Logarithmic distribution of mean velocity and turbulent kinetic energy in a pipe flow

TL;DR

This paper develops a Lie-group based similarity theory that predicts universal logarithmic profiles for mean velocity and turbulent kinetic energy in turbulent pipe flow, validated by extensive experimental data and explaining recent observations.

Contribution

It introduces a new theoretical framework using Lie-group analysis to derive universal logarithmic profiles and a spatial invariant for turbulent pipe flow.

Findings

Universal Karman constant approximately 0.45.

High-accuracy prediction of mean velocity profiles up to Re=40 million.
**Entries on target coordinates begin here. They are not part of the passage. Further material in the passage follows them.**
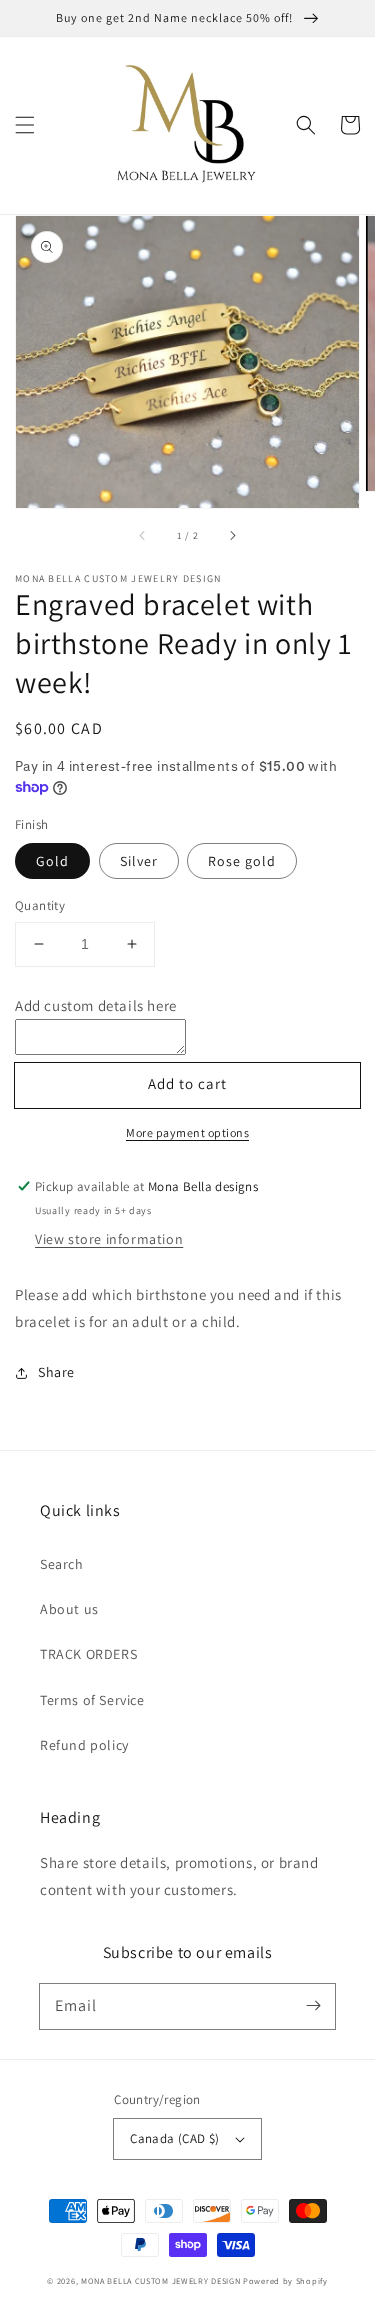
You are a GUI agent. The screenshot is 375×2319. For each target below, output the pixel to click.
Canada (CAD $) (175, 2138)
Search (62, 1564)
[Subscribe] (313, 2006)
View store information (109, 1239)
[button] (25, 125)
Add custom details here (96, 1005)
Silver (139, 861)
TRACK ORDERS (88, 1654)
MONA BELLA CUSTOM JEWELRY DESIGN (160, 2280)
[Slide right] (232, 536)
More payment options (187, 1132)
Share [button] (56, 1372)
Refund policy (84, 1745)
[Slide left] (143, 536)
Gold (52, 861)
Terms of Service (92, 1700)
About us (69, 1609)
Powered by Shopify (285, 2280)
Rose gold (242, 861)
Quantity (40, 905)
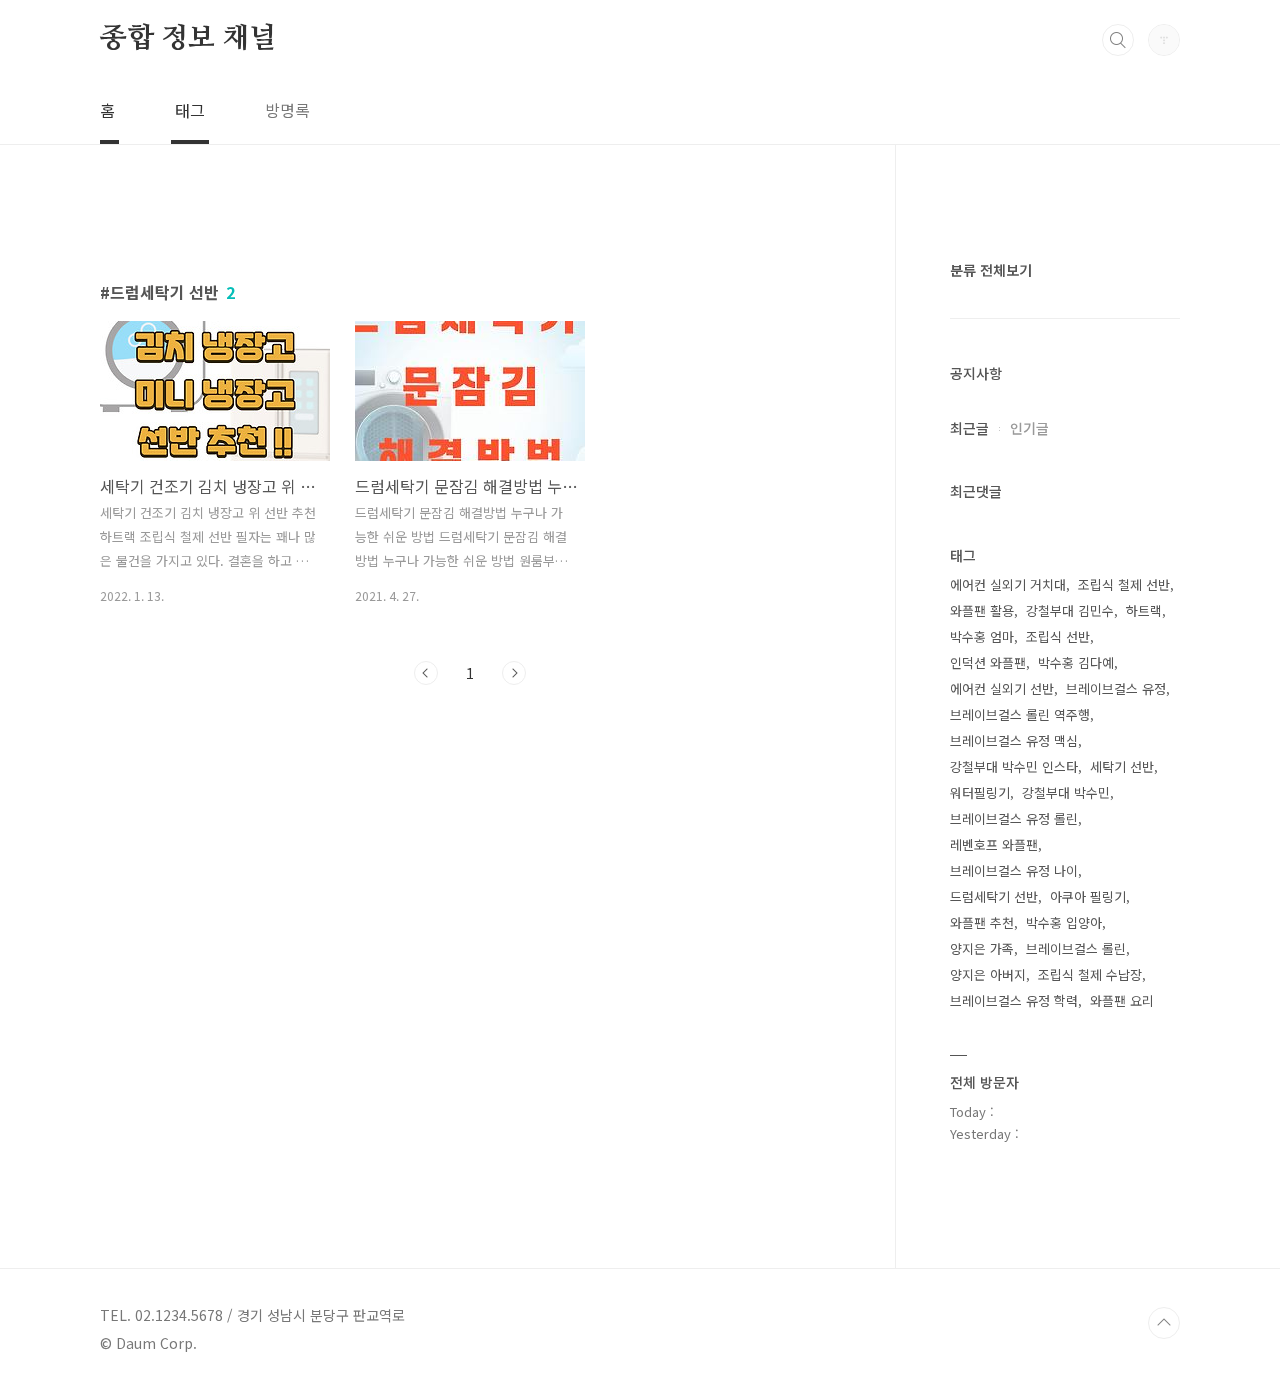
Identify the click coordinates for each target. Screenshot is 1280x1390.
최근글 (969, 428)
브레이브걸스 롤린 (1076, 948)
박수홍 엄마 (982, 636)
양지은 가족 (982, 948)
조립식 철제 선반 (1124, 584)
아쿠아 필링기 (1088, 896)
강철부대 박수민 (1066, 792)
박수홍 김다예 (1076, 662)
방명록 (287, 110)
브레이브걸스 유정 (1116, 688)
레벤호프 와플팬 (994, 844)
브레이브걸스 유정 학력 (1014, 1000)
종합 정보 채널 (188, 39)
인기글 (1029, 428)
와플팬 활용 (982, 610)
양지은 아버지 (988, 974)
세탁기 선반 (1122, 766)
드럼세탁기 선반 (994, 896)
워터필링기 (980, 792)
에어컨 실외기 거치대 (1008, 584)
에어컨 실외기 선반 (1002, 688)
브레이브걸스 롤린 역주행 (1020, 714)
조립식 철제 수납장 (1090, 974)
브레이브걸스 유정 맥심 (1014, 740)
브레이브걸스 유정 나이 (1014, 870)
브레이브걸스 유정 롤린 (1014, 818)
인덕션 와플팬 (988, 662)
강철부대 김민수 (1070, 610)
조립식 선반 (1058, 636)
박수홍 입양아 (1064, 922)
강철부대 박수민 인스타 (1014, 766)
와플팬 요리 (1122, 1000)
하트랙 (1144, 610)
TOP (1164, 1323)
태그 (190, 110)
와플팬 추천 (982, 922)
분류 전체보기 (991, 270)
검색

Validation of the theory with experimental data and explanation of recent kinetic energy observations.

Abstract

A Lie-group based similarity theory is developed for both momentum and energy distributions in a turbulent pipe flow, leading to asymptotic logarithmic profiles of mean velocity and turbulent kinetic energy. Both channel and pipe data over a wide range of Re yield 0.45 to be the universal Karman constant. A new spatial invariant characterizing outer dynamics is discovered and validated by reliable experimental data. The theory predicts the mean velocity profile (MVP) with 99% accuracy for high Re experimental data (up to 40 millions), and offers a quantitative explanation for recent observation of logarithmic kinetic energy distribution by Hullmak et al. (Phys. Rev. Lett. 108, 094501).